* _Exercise requirements_
Look through the records below for the line holding "Titanic – Das Musical (69, 1720)". Write it out exactly, with each following line through the line holding "angemeldet (71, 1265)".

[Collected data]
⁂
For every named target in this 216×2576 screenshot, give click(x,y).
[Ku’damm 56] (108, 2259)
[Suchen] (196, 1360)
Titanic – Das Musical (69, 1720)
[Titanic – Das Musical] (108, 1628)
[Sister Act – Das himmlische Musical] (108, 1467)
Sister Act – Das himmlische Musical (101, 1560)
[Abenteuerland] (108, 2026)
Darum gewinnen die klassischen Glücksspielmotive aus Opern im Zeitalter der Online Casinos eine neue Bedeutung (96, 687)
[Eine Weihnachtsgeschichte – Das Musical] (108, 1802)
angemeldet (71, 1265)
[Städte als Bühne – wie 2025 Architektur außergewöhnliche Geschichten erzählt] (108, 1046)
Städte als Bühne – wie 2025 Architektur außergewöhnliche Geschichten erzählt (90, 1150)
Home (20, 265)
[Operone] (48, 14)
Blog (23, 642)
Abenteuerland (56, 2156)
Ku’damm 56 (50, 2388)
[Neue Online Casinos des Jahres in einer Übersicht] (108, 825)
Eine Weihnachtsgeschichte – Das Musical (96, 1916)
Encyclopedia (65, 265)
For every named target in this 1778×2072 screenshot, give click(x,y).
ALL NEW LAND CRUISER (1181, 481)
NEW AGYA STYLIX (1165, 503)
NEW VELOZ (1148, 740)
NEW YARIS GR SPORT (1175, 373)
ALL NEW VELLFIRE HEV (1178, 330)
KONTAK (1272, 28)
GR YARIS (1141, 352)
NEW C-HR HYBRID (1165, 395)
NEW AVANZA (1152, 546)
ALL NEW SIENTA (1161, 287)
⁂
* _Worked solution_
Titanic – Das Musical (69, 1720)
[Titanic – Das Musical] (108, 1628)
[Sister Act – Das himmlische Musical] (108, 1467)
Sister Act – Das himmlische Musical (101, 1560)
[Abenteuerland] (108, 2026)
Darum gewinnen die klassischen Glücksspielmotive aus Opern im Zeitalter der Online Casinos eine neue Bedeutung (96, 687)
[Eine Weihnachtsgeschichte – Das Musical] (108, 1802)
angemeldet (71, 1265)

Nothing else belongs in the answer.